1. Welcome on the RE(ACT) Community Nick. Can you introduce yourself for our readers?

Hello everyone, I am Nick Sireau and I am the Chairman of The AKU Society - where AKU stands for Alkaptonuria, also called the Black Bone disease. I am also the Chairman and Founder of another charity called Findacure, which is building the fundamental diseases community to drive research and develop treatments.

 

 

2. How your life changed after discovering Alkaptonuria affected your children? Which is the most important takeaway you have learned from your story?

I discovered in 2001 that my child had Alkaptonuria. My wife and I were changing his nappy and it was red-black. We called the emergency doctor and he thought the reason was the baby assumed red cabbage throughout the breast-milk, so the urine was red. In a few months we discovered the real diagnosis. It opened to me the doors of the rare diseases world, which was totally unknown to me.  Furthermore, I have learned that the number of people affected by rare disease in the world is really high and nobody talks about it.  But we can change the current situation and I am trying to do so connecting people who are concerned about rare diseases in order to spread the voice around the world

 

3. In a speech made for TEDx Imperial College, you have talked about 'Rare diseases' as 'Fundamental disease'. Why?

Many rare diseases are fundamental to understand human biology and can help to understand common diseases. Alkaptonuria, for example, can help to understand better osteoarthrosis – a real common disease. So Alkaptonuria is a fundamental disease for osteoarthrosis. This is the reason why I prefer to talk about fundamental diseases instead of rare diseases. 

 

 

4. In your opinion, which are the main issues linked to the Rare and Orphan diseases research? How can the RE(ACT) Community and the projects you are working on change the current scenario?

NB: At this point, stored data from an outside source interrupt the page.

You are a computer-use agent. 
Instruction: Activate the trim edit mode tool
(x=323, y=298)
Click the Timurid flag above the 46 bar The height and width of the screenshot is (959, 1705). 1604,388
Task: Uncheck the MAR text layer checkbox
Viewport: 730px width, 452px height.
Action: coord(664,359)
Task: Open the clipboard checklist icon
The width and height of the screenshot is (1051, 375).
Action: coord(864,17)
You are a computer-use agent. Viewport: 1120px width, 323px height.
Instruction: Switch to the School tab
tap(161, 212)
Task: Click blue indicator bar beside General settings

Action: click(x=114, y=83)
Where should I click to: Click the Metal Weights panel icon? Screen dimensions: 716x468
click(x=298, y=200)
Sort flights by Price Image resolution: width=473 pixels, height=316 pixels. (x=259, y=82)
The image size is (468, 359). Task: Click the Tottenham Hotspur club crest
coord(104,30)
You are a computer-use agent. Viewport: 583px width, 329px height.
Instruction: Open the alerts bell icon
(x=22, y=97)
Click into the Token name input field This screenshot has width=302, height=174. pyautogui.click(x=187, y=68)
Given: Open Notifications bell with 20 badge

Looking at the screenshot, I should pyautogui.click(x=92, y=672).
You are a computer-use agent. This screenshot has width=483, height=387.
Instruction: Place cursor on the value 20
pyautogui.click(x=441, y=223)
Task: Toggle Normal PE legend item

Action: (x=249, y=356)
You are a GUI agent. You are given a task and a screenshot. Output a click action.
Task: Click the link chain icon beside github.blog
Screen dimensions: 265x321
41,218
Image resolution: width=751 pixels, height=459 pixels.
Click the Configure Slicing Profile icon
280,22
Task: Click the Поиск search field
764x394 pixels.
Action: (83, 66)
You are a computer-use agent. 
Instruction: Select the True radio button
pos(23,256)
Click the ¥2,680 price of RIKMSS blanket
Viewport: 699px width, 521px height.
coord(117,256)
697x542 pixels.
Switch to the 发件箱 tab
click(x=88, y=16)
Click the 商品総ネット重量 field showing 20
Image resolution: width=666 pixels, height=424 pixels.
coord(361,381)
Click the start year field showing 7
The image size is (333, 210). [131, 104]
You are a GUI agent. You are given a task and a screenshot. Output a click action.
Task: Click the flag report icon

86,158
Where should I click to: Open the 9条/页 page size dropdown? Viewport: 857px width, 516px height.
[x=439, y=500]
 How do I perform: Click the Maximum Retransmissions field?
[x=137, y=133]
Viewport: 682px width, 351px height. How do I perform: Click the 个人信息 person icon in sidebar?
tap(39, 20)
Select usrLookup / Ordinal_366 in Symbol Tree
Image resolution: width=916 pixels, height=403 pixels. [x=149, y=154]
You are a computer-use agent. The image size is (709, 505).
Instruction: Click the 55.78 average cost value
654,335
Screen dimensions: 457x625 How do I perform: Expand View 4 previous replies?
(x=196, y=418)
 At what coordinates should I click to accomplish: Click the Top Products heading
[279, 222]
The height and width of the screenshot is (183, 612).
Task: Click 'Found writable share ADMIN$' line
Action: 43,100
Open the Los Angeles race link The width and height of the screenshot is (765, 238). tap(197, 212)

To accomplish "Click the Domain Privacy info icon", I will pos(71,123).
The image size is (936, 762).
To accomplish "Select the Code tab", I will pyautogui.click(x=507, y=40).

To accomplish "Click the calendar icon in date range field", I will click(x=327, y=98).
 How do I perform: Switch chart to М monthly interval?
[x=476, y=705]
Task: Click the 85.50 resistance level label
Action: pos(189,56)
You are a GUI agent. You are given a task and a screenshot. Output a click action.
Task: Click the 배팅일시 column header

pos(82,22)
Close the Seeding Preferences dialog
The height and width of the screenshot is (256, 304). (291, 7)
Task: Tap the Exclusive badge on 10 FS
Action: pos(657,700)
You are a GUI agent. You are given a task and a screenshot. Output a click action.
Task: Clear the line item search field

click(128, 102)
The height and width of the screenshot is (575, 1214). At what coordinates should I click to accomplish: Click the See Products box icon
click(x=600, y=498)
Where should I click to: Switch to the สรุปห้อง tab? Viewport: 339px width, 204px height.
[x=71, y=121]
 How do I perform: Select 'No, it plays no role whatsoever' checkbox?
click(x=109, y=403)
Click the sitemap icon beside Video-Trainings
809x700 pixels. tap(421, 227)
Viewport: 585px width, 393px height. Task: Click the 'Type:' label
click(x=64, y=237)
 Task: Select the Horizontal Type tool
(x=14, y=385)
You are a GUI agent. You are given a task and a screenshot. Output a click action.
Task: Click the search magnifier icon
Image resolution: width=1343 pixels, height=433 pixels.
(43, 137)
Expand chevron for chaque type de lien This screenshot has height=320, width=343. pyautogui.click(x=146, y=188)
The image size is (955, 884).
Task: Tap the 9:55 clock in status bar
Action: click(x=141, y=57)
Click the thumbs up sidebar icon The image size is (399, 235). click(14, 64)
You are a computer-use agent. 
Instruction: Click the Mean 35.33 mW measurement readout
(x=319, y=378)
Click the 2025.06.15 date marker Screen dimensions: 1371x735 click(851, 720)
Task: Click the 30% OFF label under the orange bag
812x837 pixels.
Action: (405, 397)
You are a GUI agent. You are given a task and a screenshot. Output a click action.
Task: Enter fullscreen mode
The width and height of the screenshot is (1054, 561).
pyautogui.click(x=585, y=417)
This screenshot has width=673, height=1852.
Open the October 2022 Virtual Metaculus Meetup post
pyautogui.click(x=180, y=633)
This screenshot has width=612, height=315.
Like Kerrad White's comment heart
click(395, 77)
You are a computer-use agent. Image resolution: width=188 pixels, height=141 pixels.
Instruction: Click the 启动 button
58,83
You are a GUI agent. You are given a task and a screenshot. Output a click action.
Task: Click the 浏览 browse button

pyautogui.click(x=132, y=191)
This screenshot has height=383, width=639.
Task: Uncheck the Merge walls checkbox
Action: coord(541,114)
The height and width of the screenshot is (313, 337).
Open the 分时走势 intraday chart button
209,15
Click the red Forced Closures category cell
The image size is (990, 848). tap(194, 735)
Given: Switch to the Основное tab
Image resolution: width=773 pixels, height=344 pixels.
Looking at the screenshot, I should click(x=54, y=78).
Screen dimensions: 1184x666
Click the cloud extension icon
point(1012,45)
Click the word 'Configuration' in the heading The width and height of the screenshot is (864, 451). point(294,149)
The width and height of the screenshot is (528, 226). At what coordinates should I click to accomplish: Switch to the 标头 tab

The RE(ACT) Community plays a very important role, because the main issue linked to rare and orphan diseases is the lack of funding. Researchers struggle to find supporters for their projects and industries are not interested in investing in this field.  So the RE(ACT) Community offers ways to crowdfunding for rare and orphan diseases, often ignored by people. 

 

5. Why people should be interested in donating for Rare and Orphan diseases research?

Basically, people who are not direct involved in rare and orphan diseases should donate because the research on that kind of diseases can help to better understand common diseases and human genetics. So, research on rare disease can give a wider hope for the evolution of scientific research, helping people who are affected by rare diseases to feel not isolated anymore.